AIM OF THE TASK →
Beneath this task are records; count how many lines include the string "Given" and answer with that number alone.

THE RECORDS →
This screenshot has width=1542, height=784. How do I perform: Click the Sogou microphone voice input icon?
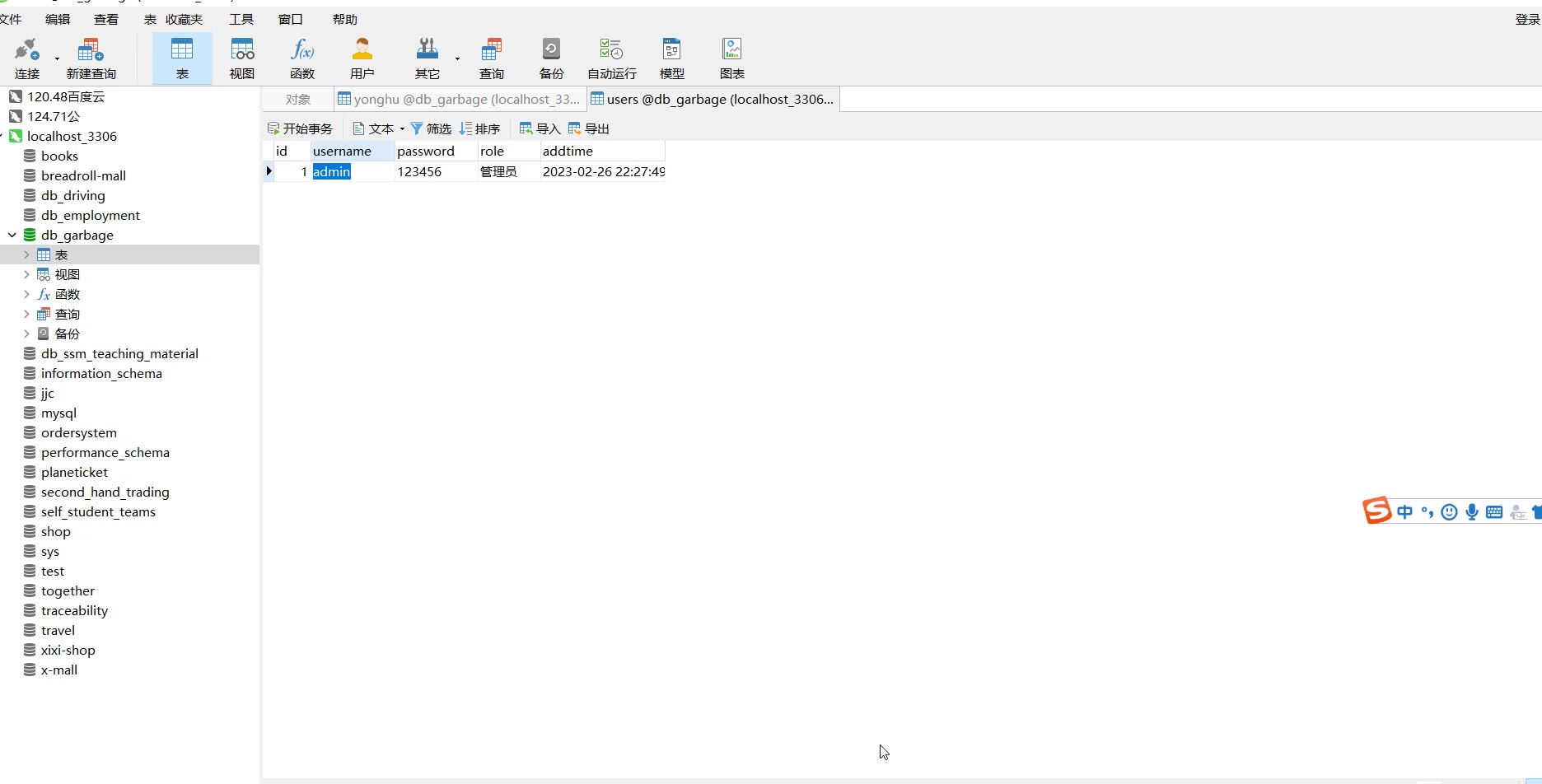1472,512
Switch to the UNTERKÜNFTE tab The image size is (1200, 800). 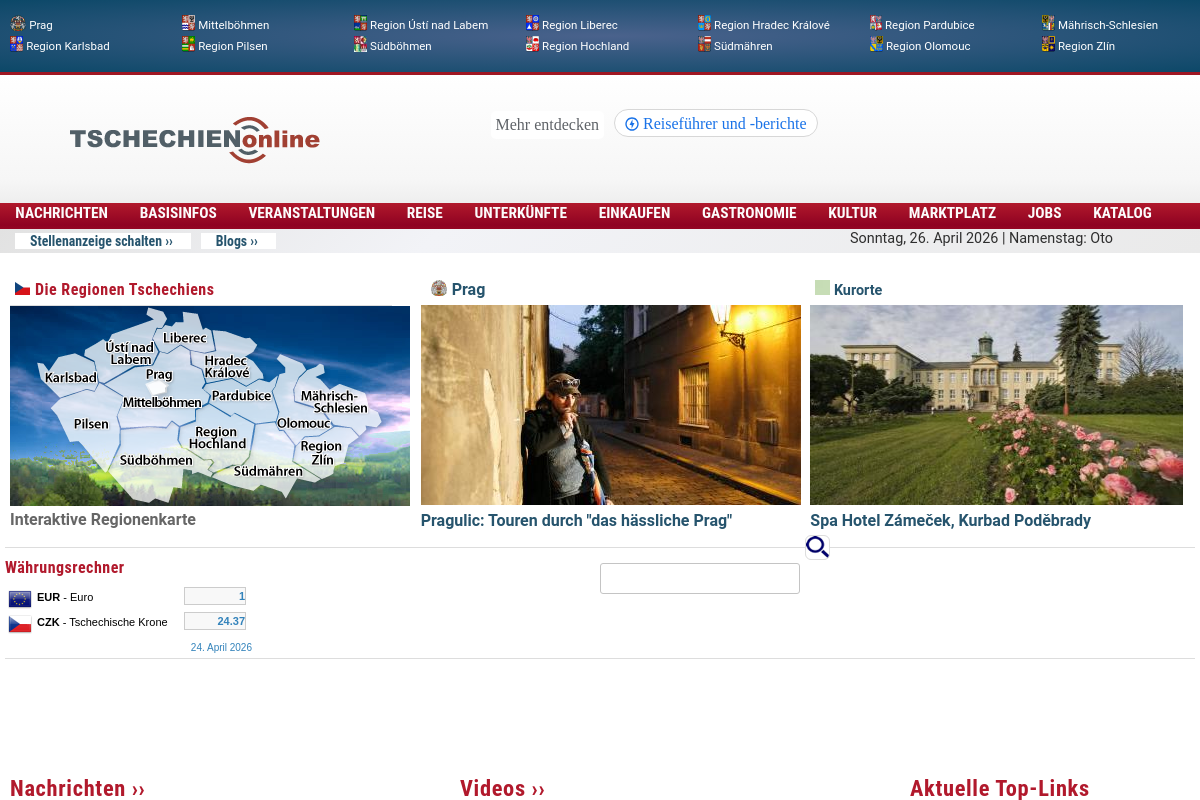pos(521,213)
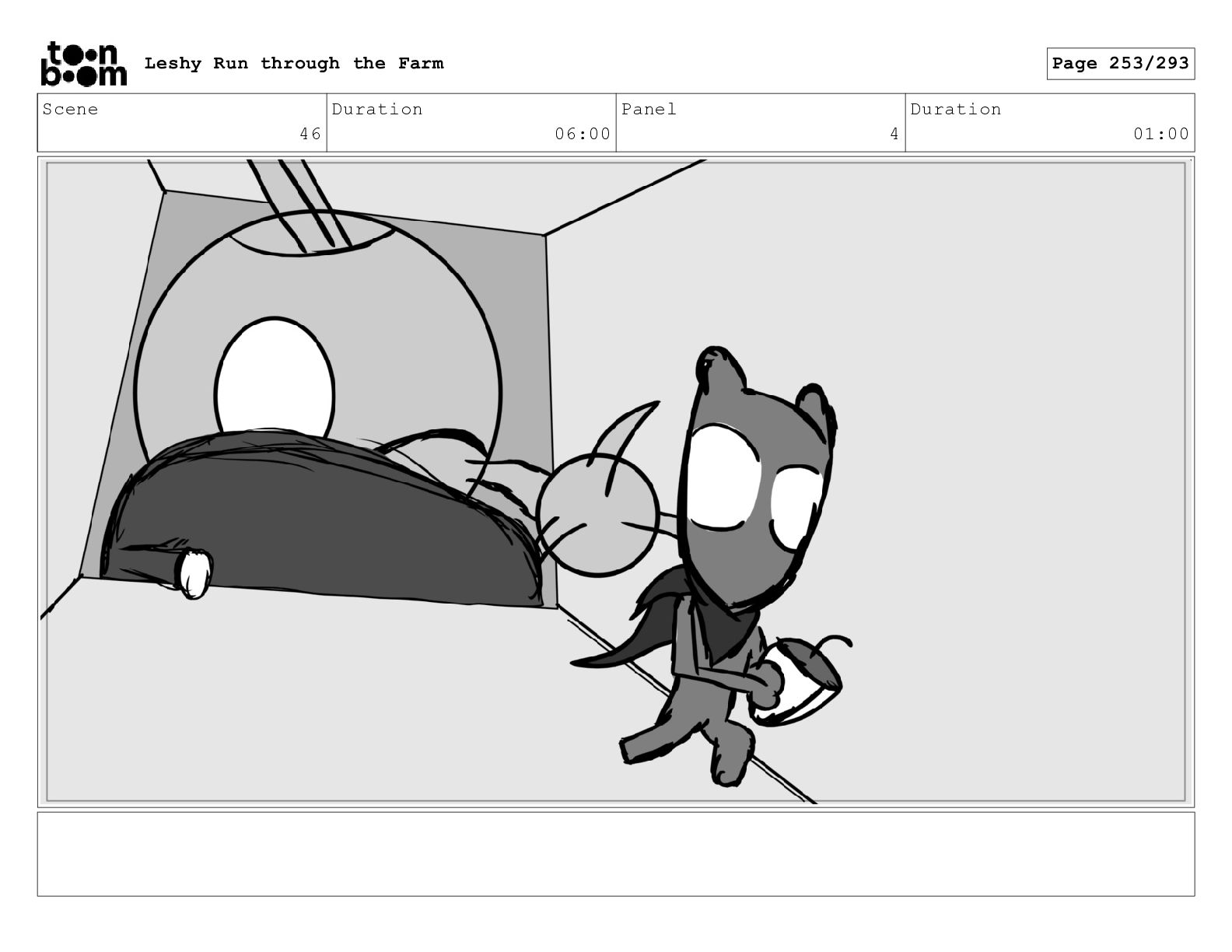Click the Panel label in header
Screen dimensions: 1232x952
(x=649, y=110)
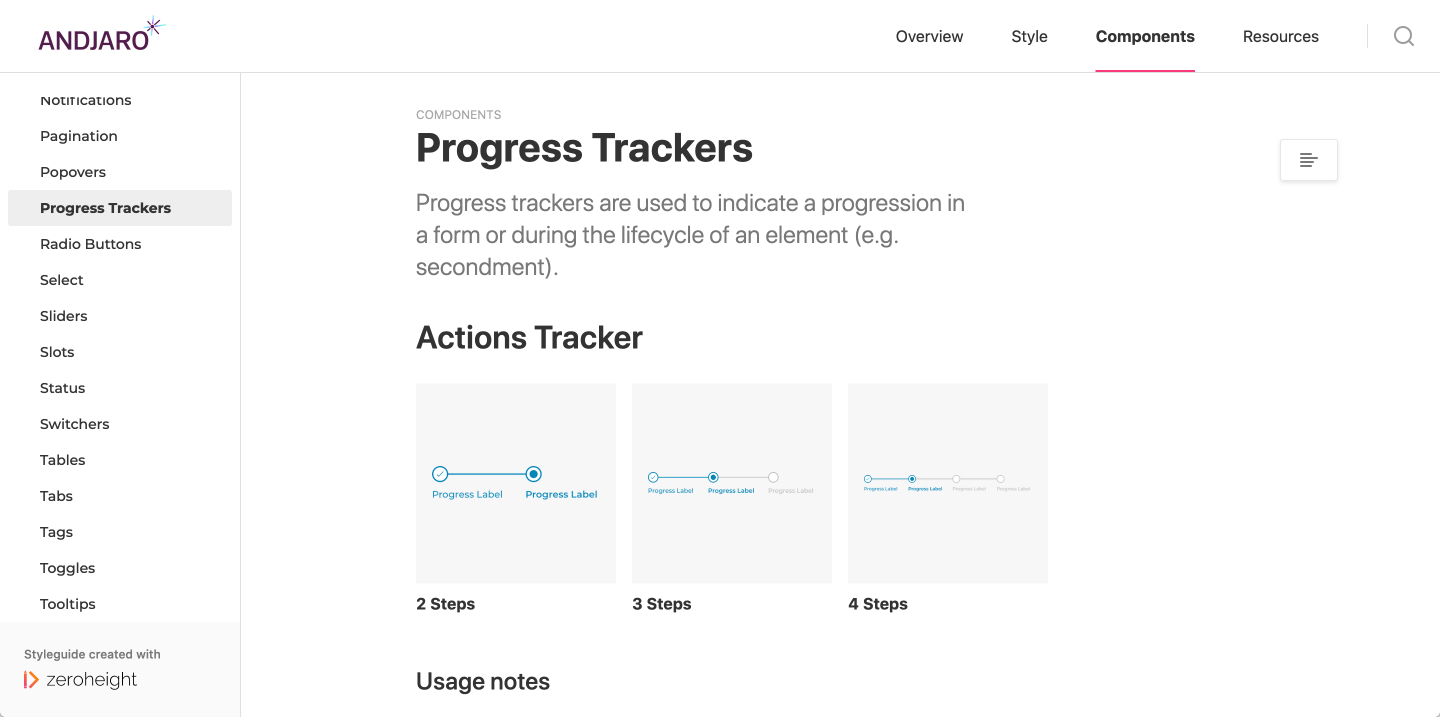Click the active middle step in 3 Steps tracker
This screenshot has width=1440, height=717.
pos(713,478)
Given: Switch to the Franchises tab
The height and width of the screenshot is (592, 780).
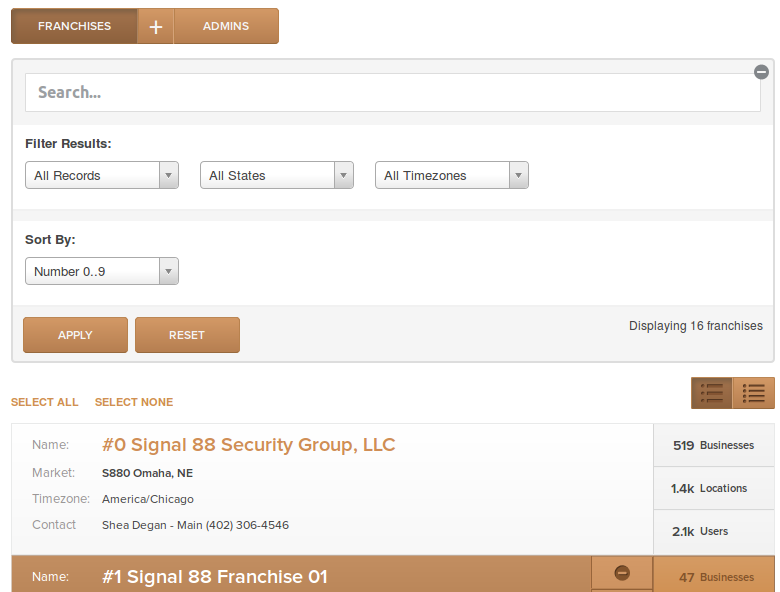Looking at the screenshot, I should tap(74, 26).
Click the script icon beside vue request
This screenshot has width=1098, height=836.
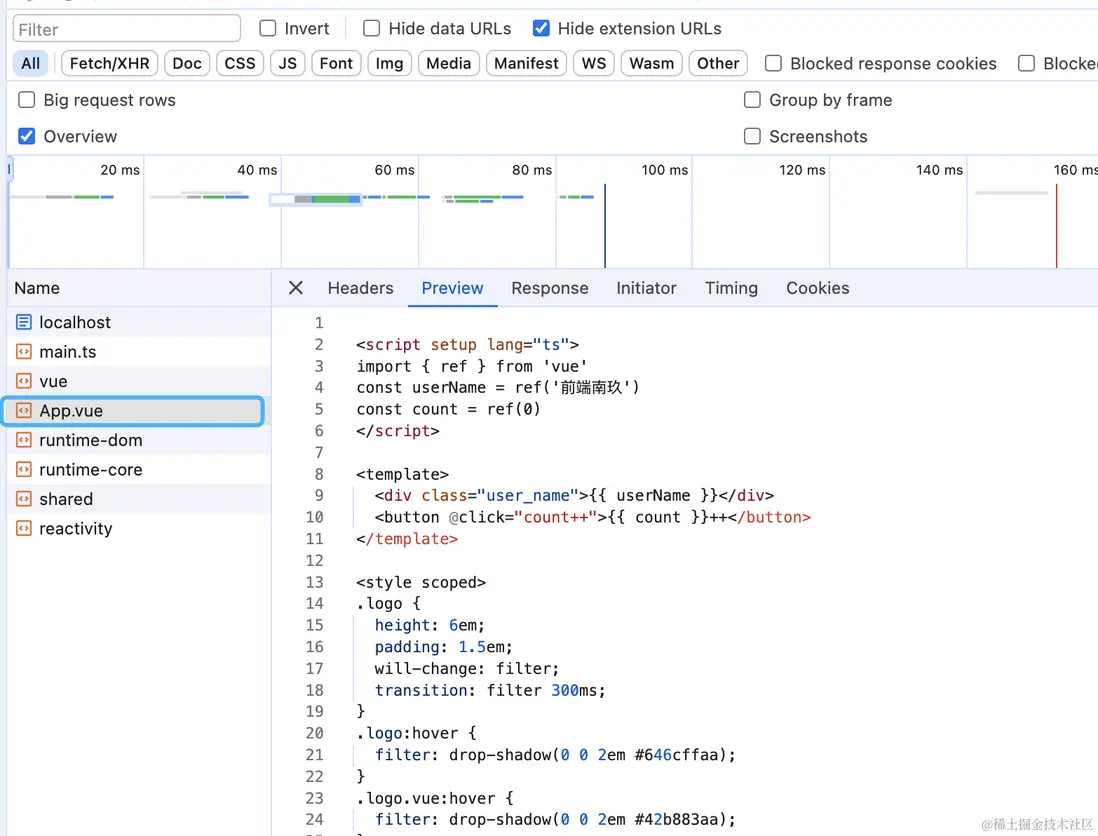point(24,381)
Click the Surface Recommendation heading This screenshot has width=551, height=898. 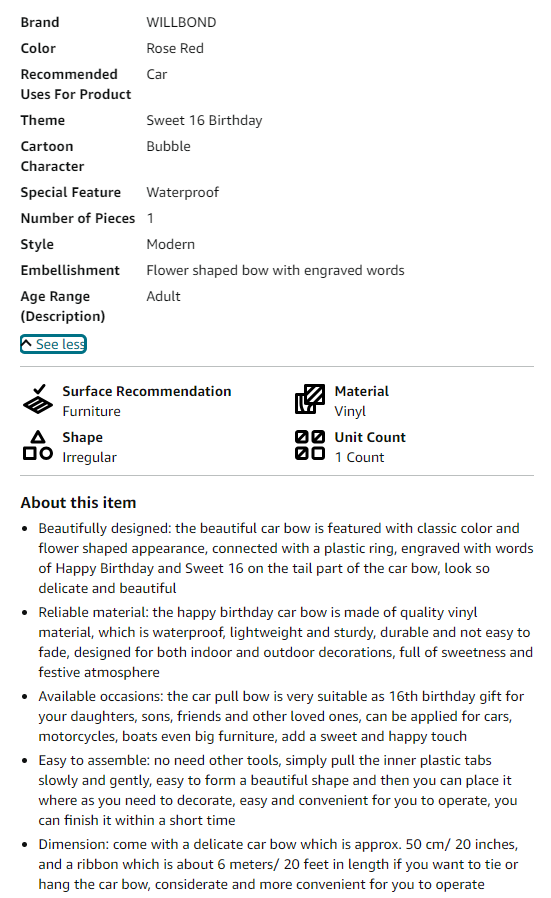point(147,391)
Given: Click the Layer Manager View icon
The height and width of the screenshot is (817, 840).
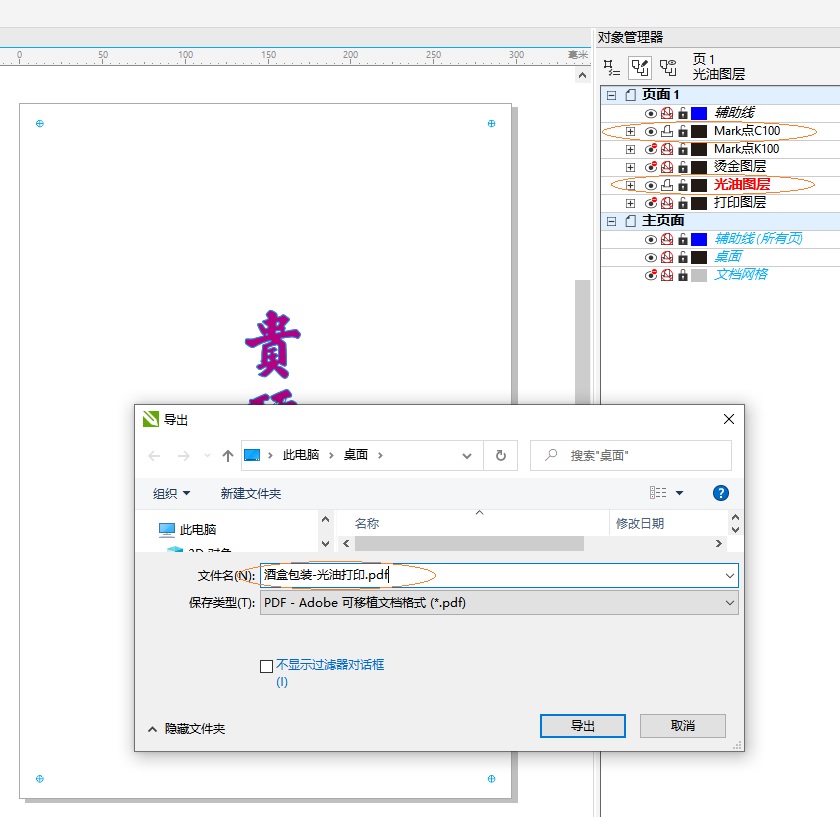Looking at the screenshot, I should [668, 68].
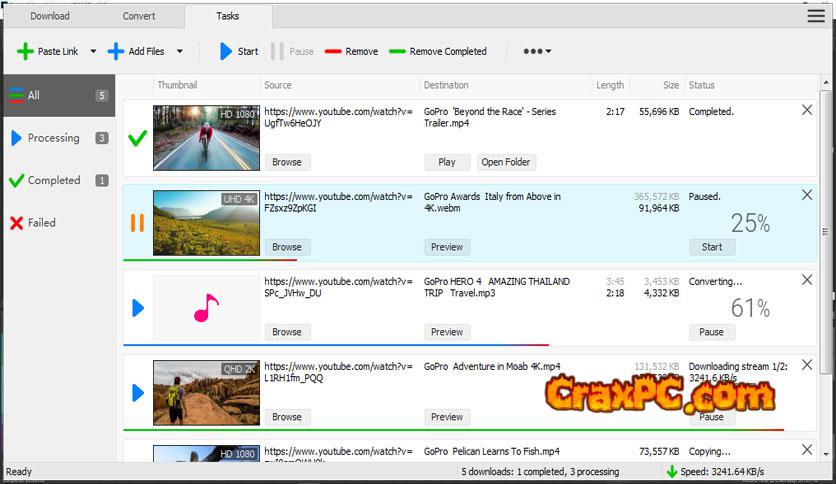Click the blue play icon on Thailand task
Image resolution: width=836 pixels, height=484 pixels.
(138, 308)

REPLY →
2